** EXERCISE DETAILS **
All records after this line are to be returned verbatim.

** SUPPLIED RECORDS **
┄┄┄┄┄┄┄┄┄┄

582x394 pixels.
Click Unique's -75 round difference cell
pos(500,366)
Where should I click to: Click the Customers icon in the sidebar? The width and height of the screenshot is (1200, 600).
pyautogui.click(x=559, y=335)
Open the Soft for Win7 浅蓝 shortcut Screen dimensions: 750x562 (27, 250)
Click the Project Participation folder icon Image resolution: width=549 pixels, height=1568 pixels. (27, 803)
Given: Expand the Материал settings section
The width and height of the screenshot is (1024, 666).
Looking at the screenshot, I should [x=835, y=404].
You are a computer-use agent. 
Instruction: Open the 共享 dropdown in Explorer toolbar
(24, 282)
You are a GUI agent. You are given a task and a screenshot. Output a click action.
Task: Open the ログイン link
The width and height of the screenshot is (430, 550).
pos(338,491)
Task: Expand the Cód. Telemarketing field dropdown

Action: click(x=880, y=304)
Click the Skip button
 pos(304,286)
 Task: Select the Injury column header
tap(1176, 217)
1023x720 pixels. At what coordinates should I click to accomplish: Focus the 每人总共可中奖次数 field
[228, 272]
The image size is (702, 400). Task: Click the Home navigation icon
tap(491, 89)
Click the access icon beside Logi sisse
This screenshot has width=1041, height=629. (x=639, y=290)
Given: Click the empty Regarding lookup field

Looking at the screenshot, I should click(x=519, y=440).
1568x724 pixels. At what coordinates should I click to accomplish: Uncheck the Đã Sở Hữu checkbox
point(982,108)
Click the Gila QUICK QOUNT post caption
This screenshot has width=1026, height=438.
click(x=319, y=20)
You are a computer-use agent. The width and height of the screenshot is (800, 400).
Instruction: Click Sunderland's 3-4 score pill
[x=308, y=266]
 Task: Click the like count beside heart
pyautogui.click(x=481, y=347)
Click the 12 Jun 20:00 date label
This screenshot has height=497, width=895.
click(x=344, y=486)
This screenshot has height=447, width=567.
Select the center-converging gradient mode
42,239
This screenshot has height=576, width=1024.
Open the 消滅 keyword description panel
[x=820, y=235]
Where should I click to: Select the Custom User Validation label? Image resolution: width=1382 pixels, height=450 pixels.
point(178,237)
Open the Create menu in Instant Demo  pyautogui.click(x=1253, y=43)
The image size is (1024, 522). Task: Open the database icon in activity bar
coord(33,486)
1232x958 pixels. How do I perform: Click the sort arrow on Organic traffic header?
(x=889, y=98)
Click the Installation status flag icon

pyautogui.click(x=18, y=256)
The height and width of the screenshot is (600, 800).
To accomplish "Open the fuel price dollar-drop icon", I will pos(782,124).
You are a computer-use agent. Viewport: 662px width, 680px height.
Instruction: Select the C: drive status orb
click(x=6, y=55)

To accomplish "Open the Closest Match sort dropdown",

┄┄┄┄┄┄┄┄┄┄

** EXPECTED ANSWER **
582x394 pixels.
Click Unique's -75 round difference cell
pos(500,366)
Where should I click to: Click the Customers icon in the sidebar? The width and height of the screenshot is (1200, 600).
pyautogui.click(x=559, y=335)
Open the Soft for Win7 浅蓝 shortcut Screen dimensions: 750x562 (27, 250)
Click the Project Participation folder icon Image resolution: width=549 pixels, height=1568 pixels. (27, 803)
Given: Expand the Материал settings section
The width and height of the screenshot is (1024, 666).
Looking at the screenshot, I should [x=835, y=404].
You are a computer-use agent. 
Instruction: Open the 共享 dropdown in Explorer toolbar
(24, 282)
You are a GUI agent. You are given a task and a screenshot. Output a click action.
Task: Open the ログイン link
The width and height of the screenshot is (430, 550).
pos(338,491)
Task: Expand the Cód. Telemarketing field dropdown

Action: click(x=880, y=304)
Click the Skip button
 pos(304,286)
 Task: Select the Injury column header
tap(1176, 217)
1023x720 pixels. At what coordinates should I click to accomplish: Focus the 每人总共可中奖次数 field
[228, 272]
The image size is (702, 400). Task: Click the Home navigation icon
tap(491, 89)
Click the access icon beside Logi sisse
This screenshot has width=1041, height=629. (x=639, y=290)
Given: Click the empty Regarding lookup field

Looking at the screenshot, I should click(x=519, y=440).
1568x724 pixels. At what coordinates should I click to accomplish: Uncheck the Đã Sở Hữu checkbox
point(982,108)
Click the Gila QUICK QOUNT post caption
This screenshot has width=1026, height=438.
click(x=319, y=20)
You are a computer-use agent. The width and height of the screenshot is (800, 400).
Instruction: Click Sunderland's 3-4 score pill
[x=308, y=266]
 Task: Click the like count beside heart
pyautogui.click(x=481, y=347)
Click the 12 Jun 20:00 date label
This screenshot has height=497, width=895.
click(x=344, y=486)
This screenshot has height=447, width=567.
Select the center-converging gradient mode
42,239
This screenshot has height=576, width=1024.
Open the 消滅 keyword description panel
[x=820, y=235]
Where should I click to: Select the Custom User Validation label? Image resolution: width=1382 pixels, height=450 pixels.
point(178,237)
Open the Create menu in Instant Demo  pyautogui.click(x=1253, y=43)
The image size is (1024, 522). Task: Open the database icon in activity bar
coord(33,486)
1232x958 pixels. How do I perform: Click the sort arrow on Organic traffic header?
(x=889, y=98)
Click the Installation status flag icon

pyautogui.click(x=18, y=256)
The height and width of the screenshot is (600, 800).
To accomplish "Open the fuel price dollar-drop icon", I will pos(782,124).
You are a computer-use agent. Viewport: 662px width, 680px height.
Instruction: Select the C: drive status orb
click(x=6, y=55)

To accomplish "Open the Closest Match sort dropdown",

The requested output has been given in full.